Resenha: Hydra – Within Temptation

Breve histórico: Within Tempation é um dos grupos-chave no chamado metal sinfônico, embora hoje eles economizem um pouco nas partes orquestrais. Constituídos de um sexteto de instrumentistas talentosos e uma vocalista dona de um canto belíssimo e disputado por metal operas e até por DJs eletrônicos, conquistou um sucesso comercial incomum para grupos do gênero.

Reprodução da capa do álbum (© Nuclear Blast)

Reprodução da capa do álbum (© Nuclear Blast)

Hydra é o sexto álbum do Within Temptation, e um marco em sua carreira. O trabalho é bastante experimental e a banda deixou claro em entrevistas que estava realmente buscando uma nova direção. O septeto abusou do conceito de “mente aberta”. O título vem de encontro com esta proposta: Hidra, a figura mitológica grega com muitas cabeças.

Abrindo com “Let Us Burn”, uma faixa com características reminiscentes do álbum anterior, The Unforgiving, Hydra é um disco surpreendente em alguns momentos, familiar em outros. Depois desta primeira faixa, vem uma sequência com três das quatro parcerias do disco.

A primeira, “Dangerous”, traz os vocais de Howard Jones (ex-Killswitch Engage, ex-Blood Has Been Shed), uma participação realmente especial por se tratar de um músico que vem lutando contra as complicações da sua diabetes. A dupla de vocalistas entrega um bom dueto, mas ele quase se ofusca por causa dos riffs matadores do trio Robert Westerholt, Ruud Jolie e Stefan Helleblad. A faixa fica ainda mais legal quando você assiste ao clipe dela, no qual a vocalista Sharon den Adel está mais bela do que nunca, e que contém partes gravadas no Rio de Janeiro, cidade sobre a qual o paraquedista norueguês Jokke Sommer faz manobras de tirar o fôlego, filmadas por câmeras acopladas ao seu traje.

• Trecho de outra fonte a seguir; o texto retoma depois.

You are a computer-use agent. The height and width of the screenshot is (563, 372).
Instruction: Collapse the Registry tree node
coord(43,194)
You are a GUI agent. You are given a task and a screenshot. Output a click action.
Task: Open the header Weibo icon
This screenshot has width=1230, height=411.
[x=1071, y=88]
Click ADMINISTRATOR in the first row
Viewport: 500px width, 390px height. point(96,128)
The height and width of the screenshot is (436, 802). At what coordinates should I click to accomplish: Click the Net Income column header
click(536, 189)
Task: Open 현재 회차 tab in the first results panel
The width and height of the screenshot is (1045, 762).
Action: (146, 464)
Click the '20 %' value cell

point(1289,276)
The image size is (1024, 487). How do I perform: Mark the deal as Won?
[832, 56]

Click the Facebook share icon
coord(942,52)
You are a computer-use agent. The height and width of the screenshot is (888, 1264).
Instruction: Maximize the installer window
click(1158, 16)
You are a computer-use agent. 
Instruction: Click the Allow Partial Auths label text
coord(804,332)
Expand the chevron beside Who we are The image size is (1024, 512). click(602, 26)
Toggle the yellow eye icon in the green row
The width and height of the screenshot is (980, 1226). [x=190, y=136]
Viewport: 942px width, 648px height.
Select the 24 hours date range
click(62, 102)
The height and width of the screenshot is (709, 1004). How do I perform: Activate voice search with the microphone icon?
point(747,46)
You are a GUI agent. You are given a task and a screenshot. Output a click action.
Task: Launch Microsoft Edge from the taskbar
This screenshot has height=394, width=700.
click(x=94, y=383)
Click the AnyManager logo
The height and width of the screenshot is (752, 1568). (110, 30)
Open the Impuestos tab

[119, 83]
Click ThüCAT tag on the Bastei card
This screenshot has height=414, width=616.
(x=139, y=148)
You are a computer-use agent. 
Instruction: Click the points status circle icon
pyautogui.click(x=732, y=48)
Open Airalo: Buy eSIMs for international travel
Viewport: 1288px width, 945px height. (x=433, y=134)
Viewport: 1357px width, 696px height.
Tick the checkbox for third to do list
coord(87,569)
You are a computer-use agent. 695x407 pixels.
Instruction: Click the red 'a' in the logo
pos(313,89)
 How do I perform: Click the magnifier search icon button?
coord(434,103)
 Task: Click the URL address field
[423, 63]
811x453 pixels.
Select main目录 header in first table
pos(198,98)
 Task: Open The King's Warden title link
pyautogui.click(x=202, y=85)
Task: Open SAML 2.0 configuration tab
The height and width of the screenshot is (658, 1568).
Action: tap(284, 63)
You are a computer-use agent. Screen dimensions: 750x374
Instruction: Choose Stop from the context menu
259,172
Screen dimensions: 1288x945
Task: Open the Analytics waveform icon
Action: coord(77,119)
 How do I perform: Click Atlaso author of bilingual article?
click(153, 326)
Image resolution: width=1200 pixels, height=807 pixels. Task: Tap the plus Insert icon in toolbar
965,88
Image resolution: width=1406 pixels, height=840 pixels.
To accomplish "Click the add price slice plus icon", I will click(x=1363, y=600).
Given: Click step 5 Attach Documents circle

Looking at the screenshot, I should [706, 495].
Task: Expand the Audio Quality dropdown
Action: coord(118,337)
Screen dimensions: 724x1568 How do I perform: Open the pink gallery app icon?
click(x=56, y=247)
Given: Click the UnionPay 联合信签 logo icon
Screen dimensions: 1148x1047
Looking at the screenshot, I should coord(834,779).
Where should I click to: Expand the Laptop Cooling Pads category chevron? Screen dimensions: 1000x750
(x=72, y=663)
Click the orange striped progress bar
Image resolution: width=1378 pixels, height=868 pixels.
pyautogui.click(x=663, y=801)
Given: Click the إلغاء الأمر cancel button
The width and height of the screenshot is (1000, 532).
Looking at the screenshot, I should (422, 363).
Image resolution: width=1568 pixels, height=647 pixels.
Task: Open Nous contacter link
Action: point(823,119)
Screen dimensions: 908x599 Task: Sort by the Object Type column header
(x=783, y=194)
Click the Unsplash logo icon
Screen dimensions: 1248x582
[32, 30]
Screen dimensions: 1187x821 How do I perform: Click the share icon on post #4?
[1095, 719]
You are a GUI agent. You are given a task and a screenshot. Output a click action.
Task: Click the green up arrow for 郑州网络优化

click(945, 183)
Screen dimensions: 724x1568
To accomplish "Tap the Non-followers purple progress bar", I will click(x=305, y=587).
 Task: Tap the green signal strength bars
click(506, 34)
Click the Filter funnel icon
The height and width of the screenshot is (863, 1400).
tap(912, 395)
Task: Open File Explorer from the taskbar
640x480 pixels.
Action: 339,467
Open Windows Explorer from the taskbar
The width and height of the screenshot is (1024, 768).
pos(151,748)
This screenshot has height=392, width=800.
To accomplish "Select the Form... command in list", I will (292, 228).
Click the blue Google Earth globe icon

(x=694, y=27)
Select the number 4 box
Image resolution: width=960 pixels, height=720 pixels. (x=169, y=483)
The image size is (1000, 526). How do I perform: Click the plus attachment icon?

Em seguida, a faixa mais experimental e “arriscada” do disco: “And We Run”, com o rapper – isso mesmo, rapper – Xzibit. Quem não for muito conservador admitirá que a combinação foi um tiro certo, ainda que alguns fãs certamente estejam prontos para arremessar pedras contra o grupo por recorrer a este tipo de parceria. Se levarem este dueto para os palcos, é capaz até de ocorrerem protestos.

A parceria com Tarja, “Paradise (What About Us?)” foi o primeiro single divulgado e tem características que lembram a própria carreira solo da vocalista. Por incrível que pareça, não é o ponto alto do disco, e isso é uma prova de que, mesmo quando duas das maiores vocalistas femininas da atualidade se juntam, o resultado não necessariamente fica próximo dos seus melhores momentos em suas carreiras individuais.

Fechando esta primeira metade do disco, temos “Edge of the World”. Serena em sua primeira metade, cede espaço mais tarde para as guitarras que irrompem em um impressionante trabalho com toques extremos.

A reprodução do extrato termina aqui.